[Start of section]

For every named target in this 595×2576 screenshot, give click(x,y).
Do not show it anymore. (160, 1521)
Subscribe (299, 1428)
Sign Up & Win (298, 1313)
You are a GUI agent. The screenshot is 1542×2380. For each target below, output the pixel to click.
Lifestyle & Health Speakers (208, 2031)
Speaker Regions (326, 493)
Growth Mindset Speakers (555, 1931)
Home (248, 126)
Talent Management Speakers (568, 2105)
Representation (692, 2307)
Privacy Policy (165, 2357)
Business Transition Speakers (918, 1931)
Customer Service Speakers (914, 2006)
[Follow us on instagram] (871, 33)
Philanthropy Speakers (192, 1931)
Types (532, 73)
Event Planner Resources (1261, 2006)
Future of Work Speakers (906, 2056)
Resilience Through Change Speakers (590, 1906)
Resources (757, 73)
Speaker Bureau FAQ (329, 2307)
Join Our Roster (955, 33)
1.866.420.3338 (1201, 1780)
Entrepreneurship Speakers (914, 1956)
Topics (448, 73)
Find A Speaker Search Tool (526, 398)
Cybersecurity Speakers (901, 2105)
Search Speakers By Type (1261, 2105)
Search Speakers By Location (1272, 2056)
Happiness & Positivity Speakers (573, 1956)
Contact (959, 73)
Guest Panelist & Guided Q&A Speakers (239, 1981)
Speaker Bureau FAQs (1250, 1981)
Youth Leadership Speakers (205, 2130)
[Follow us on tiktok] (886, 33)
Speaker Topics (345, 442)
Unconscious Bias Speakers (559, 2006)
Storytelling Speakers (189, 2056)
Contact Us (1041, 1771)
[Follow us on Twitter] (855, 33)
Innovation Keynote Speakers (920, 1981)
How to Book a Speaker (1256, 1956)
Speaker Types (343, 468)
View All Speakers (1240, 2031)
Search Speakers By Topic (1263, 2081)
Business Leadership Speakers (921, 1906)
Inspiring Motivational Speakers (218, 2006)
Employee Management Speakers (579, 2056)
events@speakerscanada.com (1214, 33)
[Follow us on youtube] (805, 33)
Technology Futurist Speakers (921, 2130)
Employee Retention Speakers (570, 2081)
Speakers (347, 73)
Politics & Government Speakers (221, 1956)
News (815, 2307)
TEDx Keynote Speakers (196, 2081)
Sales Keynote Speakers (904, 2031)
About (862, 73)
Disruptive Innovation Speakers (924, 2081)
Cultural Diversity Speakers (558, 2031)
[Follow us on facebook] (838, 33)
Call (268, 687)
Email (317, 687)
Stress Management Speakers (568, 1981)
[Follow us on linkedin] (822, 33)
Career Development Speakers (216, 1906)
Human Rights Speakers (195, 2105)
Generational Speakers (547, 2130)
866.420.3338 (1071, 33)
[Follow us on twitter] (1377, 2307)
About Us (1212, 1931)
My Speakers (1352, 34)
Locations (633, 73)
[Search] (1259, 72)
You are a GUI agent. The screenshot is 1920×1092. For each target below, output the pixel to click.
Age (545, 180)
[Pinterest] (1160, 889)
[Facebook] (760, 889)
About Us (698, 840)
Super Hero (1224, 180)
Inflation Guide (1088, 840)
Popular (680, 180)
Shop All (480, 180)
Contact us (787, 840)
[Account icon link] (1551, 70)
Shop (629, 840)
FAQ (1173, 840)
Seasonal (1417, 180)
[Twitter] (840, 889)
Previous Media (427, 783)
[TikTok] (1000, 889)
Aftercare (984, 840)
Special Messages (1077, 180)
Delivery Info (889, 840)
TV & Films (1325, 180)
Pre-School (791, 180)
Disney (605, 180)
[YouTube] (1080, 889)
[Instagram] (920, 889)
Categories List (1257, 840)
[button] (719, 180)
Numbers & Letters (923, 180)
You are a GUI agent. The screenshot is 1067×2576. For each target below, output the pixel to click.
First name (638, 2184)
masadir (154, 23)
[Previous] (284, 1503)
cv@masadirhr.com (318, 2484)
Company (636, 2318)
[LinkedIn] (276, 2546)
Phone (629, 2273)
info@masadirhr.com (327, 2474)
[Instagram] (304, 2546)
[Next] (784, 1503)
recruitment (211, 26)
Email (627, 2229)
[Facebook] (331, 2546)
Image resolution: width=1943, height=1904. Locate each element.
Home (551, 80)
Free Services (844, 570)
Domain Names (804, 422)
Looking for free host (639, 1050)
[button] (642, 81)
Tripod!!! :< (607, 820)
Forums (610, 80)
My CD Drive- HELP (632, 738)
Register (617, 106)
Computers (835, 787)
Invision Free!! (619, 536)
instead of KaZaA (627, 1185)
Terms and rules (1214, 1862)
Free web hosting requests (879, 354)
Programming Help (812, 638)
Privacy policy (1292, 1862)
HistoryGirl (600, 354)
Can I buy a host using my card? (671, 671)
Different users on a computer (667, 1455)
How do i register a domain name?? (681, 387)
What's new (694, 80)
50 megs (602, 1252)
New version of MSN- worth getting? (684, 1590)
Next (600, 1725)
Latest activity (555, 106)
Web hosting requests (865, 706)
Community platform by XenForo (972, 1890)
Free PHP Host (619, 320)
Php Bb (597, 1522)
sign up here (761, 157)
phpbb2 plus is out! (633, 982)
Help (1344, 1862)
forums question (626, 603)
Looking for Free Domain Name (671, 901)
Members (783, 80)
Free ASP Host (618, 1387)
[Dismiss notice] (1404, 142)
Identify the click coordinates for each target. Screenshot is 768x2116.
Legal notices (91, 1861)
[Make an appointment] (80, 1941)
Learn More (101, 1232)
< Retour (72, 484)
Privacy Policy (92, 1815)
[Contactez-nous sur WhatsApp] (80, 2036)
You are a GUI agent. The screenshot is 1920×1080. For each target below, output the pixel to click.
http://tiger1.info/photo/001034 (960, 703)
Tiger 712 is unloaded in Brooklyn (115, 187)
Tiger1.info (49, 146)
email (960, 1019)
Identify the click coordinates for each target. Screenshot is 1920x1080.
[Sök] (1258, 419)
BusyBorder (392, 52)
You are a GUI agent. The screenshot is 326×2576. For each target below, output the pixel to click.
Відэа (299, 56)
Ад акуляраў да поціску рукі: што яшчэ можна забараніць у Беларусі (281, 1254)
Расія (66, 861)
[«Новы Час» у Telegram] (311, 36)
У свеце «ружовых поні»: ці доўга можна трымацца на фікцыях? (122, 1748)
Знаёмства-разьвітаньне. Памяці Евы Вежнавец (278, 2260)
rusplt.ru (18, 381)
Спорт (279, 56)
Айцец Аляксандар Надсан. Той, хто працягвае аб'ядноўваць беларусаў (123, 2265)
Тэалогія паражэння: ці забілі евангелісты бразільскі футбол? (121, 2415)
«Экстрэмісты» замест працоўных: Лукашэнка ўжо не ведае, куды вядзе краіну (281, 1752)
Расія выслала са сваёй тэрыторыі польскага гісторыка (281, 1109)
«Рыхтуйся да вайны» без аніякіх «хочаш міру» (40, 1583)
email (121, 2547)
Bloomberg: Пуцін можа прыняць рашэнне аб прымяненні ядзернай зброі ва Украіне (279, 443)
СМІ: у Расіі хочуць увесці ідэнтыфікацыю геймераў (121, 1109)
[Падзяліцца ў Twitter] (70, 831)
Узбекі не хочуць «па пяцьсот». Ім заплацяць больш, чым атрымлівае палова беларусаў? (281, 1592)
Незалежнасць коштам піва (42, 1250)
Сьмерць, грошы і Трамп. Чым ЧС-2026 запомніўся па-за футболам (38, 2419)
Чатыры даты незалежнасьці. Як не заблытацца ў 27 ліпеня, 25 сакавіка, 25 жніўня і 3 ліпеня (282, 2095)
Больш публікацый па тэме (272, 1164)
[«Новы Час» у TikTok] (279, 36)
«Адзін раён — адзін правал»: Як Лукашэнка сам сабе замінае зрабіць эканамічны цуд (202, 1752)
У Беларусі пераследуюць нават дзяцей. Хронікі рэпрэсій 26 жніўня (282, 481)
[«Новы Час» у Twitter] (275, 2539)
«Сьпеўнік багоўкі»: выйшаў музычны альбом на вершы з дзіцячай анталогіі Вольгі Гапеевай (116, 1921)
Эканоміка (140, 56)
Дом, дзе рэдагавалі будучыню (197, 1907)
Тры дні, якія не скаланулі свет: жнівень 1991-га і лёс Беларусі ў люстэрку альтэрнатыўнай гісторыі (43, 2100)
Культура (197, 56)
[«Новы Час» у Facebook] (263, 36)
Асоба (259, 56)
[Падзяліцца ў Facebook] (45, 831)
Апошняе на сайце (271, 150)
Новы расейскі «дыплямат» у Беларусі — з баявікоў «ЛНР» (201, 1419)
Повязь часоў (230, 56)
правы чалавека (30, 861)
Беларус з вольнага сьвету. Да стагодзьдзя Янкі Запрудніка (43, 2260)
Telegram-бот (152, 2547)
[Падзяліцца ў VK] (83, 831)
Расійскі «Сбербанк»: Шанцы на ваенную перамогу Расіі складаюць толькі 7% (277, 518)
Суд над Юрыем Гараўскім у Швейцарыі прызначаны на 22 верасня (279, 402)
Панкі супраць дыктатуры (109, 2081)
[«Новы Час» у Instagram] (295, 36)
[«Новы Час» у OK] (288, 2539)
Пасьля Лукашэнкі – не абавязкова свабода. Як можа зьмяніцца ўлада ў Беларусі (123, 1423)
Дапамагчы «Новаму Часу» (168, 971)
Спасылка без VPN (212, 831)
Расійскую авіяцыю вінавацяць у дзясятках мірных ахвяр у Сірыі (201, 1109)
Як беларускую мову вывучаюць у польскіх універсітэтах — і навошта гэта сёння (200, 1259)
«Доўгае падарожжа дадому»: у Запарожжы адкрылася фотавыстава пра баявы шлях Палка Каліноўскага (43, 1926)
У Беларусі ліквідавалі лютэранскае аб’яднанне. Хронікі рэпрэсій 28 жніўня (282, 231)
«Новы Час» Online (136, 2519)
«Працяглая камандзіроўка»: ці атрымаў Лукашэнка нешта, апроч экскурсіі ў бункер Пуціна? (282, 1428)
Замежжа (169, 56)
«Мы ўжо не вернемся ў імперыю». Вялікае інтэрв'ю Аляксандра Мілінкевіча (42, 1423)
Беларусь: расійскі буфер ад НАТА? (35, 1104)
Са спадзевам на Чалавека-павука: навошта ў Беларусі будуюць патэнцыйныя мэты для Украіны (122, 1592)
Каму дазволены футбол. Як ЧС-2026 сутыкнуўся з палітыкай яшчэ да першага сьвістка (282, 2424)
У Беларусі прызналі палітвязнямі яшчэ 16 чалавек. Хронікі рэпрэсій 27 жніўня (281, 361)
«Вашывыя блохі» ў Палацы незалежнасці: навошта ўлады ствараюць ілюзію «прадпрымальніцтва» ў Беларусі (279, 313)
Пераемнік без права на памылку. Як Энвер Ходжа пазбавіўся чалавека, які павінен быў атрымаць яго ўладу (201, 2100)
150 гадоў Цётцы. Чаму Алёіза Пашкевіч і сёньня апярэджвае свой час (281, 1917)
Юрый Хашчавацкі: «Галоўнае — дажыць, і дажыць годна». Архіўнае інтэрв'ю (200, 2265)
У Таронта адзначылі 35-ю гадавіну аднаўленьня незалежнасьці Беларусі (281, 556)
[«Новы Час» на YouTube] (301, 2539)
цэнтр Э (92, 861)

[End of section]

Exercise instructions — In the data above, find each line that uses the string "pixel". Copy it.

Result —
You are a GUI agent. The screenshot is 1542×2380. For each target below, output the pixel to click.
You are a GUI agent. The screenshot is 1920×1092. For each target below, output the pixel to click.
You are a GUI agent. The screenshot is 1067×2576. For each target below, output the pixel to click.
You are a GUI agent. The screenshot is 1920×1080. For each target below, output the pixel to click.
You are a GUI agent. The screenshot is 326×2576. For each target below, output the pixel to click.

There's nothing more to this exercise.